Meta MMS TTS: https://huggingface.co/facebook/mms-tts

UQSpeech Dataset: https://github.com/gheyret/UQSpeechDataset

Finetune guide: https://github.com/ylacombe/finetune-hf-vits


In [None]:
!pip install datasets umsc pydub jiwer evaluate transformers

Collecting umsc
  Downloading umsc-0.3.0-py3-none-any.whl.metadata (4.3 kB)
Downloading umsc-0.3.0-py3-none-any.whl (22 kB)
Installing collected packages: umsc
Successfully installed umsc-0.3.0


In [None]:
import torch
if torch.cuda.is_available():
  device = "cuda"
else:
  device = 'cpu'
device

'cuda'

In [None]:
from huggingface_hub import login
from google.colab import userdata

login(token=userdata.get('HF_TOKEN'))

hf_username = "ixxan"
repo_name = "mms-tts-uig-script_arabic-UQSpeech"

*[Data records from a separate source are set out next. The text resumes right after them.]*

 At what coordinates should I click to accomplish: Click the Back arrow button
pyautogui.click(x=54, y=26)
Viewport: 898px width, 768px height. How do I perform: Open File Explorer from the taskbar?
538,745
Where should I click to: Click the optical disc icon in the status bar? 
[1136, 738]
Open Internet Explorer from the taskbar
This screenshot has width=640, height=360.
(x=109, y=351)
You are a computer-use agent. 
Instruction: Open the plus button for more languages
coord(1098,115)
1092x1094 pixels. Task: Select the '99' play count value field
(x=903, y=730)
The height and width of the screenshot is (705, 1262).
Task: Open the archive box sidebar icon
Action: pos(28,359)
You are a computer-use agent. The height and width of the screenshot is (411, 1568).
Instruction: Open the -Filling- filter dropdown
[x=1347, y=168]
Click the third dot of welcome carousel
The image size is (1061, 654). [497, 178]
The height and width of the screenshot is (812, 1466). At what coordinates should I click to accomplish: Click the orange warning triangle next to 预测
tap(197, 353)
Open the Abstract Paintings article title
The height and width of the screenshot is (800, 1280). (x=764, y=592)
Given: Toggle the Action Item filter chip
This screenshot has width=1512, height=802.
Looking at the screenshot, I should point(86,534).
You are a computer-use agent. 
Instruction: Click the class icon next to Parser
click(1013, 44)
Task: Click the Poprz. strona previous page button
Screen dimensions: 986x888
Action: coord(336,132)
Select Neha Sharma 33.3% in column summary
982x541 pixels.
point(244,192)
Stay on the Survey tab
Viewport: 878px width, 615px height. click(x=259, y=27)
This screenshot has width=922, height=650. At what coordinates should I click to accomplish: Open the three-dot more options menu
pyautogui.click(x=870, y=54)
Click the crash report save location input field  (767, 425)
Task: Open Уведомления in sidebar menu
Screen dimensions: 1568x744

## Clone Finetune VITS Env

In [None]:
# Clone the repository
!git clone https://github.com/ylacombe/finetune-hf-vits.git

# Change the working directory
%cd finetune-hf-vits

# Install requirements
!pip install -r requirements.txt

# Back to main directory
%cd ..

Cloning into 'finetune-hf-vits'...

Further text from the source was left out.